Could you find each line of the data below that contains the word "computer" and copy those lines?

● **Stored data**
________________________________________

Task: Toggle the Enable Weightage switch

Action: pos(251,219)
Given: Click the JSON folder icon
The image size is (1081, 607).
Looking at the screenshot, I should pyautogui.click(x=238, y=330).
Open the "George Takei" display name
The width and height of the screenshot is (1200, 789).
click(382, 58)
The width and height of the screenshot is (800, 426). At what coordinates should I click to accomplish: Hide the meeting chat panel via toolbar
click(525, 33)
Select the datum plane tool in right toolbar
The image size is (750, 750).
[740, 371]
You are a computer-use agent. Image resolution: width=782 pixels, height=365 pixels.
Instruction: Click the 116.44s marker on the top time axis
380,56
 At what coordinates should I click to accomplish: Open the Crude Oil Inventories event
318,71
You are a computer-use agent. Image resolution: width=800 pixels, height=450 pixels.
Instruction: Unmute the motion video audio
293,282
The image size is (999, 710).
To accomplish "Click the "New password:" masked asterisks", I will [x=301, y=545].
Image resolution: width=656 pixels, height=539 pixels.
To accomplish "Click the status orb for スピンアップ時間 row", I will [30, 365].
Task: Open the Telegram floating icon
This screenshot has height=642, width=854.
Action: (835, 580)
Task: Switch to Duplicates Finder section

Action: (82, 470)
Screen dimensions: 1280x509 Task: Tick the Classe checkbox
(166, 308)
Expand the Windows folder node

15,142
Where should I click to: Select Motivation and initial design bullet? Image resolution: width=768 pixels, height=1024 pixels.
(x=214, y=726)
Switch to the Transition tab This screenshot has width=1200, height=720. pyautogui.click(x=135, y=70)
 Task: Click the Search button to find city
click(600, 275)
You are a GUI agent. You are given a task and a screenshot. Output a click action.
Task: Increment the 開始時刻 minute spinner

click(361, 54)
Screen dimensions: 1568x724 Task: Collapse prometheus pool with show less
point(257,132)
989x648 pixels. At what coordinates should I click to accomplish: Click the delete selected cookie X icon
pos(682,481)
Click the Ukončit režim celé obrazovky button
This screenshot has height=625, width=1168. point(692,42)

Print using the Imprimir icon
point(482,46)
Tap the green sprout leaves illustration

________________________________________

● **Solution to this problem**
You are a computer-use agent. Image resolution: width=782 pixels, height=365 pixels.
You are a computer-use agent. Image resolution: width=800 pixels, height=450 pixels.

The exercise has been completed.